TEKS HALAMAN
****

Monday, June 17, 2013

Pengusaha Keluhkan Ongkos Sertifikasi Legal Kayu

Posted on 12:23 AM by Unknown

Untuk kelengkapan ekspor, perusahaan harus mengantongi sertifikasi analisis mengenai dampak lingkungan (Amdal), yang membutuhkan biaya Rp 20-30 juta. Karena itu, meski aturan tersebut telah diberlakukan sejak Maret 2013, masih sedikit eksportir furnitur yang mengantongi SVLK. Ambar mencontohkan, dari sekitar 400 perajin furnitur, baru sekitar 100 orang yang memiliki SVLK.


Pemerintah masih memberi kelonggaran kepada pengusaha kecil untuk mengurus SVLK sebagai kelengkapan ekspornya hingga 1 Januari 2014. "Kami minta pemerintah memperhatikan tingginya biaya ini. Jangan sampai peraturan ini justru membunuh industri kecil," ujar Ambar.


Hal senada disampaikan Kepala Bidang Advokasi Industri Kecil Asosiasi Industri Permebelan dan Kerajinan Indonesia Jepara, Sahli Rais. "Ketentuan tersebut membebani biaya produksi pengusaha mebel skala kecil," katanya. Selain biaya sertifikasi, kata dia, ada biaya pendampingan dari lembaga sertifikasi sebesar Rp 15 juta.


Penerbitan SVLK dianggap sebagai solusi terhadap isu penggunaan kayu ilegal yang masih membayangi industri mebel. Isu lain yang juga menjadi sorotan pemerintah adalah laju deforestasi yang berdampak pemanasan global. Pemerintah Indonesia menetapkan SVLK secara mandat untuk menangkal isu-isu tersebut.


Sejumlah regulasi sudah diterbitkan, yang mewajibkan semua ekspor produk kayu dari Indonesia dilengkapi dengan dokumen V-Legal dari pemegang sertifikat legalitas kayu berdasarkan skema SVLK. Sejak Maret lalu, hanya perusahaan yang memiliki SVLK yang bisa mengekspor produk ke pasar Uni Eropa.


Wakil Menteri Perdagangan Bayu Krisnamurthi mengatakan penerapan sertifikasi SVLK sangat penting diterapkan agar kayu dan produk kayu Indonesia dapat diterima di pasar internasional, termasuk Amerika Utara dan Amerika Serikat. Hal ini juga untuk merespons tren perdagangan dunia, yang sedang bergerak ke arah yang lebih ramah lingkungan.

****

DATA YANG DIBERIKAN
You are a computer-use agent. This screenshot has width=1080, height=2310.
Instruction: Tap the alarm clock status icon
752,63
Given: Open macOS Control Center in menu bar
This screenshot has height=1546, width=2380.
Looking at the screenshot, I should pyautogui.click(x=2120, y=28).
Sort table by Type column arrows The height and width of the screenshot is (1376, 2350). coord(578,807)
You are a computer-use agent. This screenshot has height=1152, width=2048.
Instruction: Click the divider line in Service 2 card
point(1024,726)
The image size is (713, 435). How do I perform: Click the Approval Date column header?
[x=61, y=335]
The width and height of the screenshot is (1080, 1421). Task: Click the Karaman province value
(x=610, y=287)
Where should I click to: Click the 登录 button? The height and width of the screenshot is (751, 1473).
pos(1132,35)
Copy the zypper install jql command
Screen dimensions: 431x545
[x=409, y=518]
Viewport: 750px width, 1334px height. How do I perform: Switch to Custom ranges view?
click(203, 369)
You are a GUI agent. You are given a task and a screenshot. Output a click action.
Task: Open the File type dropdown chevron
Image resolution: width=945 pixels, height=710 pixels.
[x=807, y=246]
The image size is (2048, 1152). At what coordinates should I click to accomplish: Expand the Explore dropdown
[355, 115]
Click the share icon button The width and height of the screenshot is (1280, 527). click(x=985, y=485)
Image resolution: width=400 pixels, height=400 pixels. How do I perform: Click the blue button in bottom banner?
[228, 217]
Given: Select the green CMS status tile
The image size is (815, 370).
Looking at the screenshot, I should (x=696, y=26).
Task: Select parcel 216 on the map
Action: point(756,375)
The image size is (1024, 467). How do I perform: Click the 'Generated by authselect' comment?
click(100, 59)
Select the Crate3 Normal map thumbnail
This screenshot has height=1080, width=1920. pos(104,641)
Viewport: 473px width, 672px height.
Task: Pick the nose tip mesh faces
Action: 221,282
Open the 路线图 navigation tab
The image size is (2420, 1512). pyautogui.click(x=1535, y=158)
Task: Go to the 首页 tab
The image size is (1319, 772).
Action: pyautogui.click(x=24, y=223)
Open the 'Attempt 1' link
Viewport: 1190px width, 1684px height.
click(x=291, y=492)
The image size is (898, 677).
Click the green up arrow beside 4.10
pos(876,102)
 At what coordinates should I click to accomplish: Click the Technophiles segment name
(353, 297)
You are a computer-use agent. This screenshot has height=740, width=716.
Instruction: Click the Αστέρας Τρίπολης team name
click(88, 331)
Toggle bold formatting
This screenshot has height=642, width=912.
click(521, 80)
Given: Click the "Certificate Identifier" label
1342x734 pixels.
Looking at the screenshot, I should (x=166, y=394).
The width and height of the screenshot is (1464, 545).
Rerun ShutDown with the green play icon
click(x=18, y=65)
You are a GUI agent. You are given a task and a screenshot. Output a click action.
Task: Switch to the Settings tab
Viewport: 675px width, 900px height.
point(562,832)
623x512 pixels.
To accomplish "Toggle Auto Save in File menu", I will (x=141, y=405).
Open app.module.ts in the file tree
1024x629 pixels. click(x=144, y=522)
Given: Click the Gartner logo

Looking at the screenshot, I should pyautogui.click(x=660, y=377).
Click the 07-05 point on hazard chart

****

PERINTAH LATIHAN
Lanjutkan teks tentang keluhan pengusaha atas biaya sertifikasi legalitas kayu, dimulai setelah kalimat terakhirnya.

JAWABAN TERTULIS
Ekspor produk kayu Indonesia ke Amerika pada periode Januari-Februari 2013 tercatat mencapai US$ 165,95 juta, atau 10,49 persen dari total ekspor kayu dunia, yang mencapai US$ 1,581 miliar. Sebagian besar produk kayu yang diekspor itu berupa furnitur.


Pada 2012, nilai ekspor produk furnitur Indonesia mencapai US$ 1,95 miliar, atau sekitar 1,2 persen dari total ekspor non-migas Indonesia. Negara tujuan utama ekspor furnitur Indonesia adalah Amerika Serikat, dengan nilai mencapai US$ 599,3 juta.


Meski demikian hingga saat ini penandatanganan voluntary partnership agreement (VPA) untuk produk perkayuan Indonesia dengan Uni Eropa belum juga rampung. Kerja sama itu awalnya ditargetkan bisa ditandatangani pada Januari lalu.


Direktur Program Multi-Stakeholder Forestry Programme Yayasan Kehati, Diah Rahardjo, mengatakan, keterlambatan itu disebabkan oleh belum selesainya penerjemahan bahasa sertifikat legal oleh pihak Uni Eropa. PINGIT ARIA | SOHIRIN | TIKA PRIMANDARI | RR ARIYANI

No Response to "Pengusaha Keluhkan Ongkos Sertifikasi Legal Kayu"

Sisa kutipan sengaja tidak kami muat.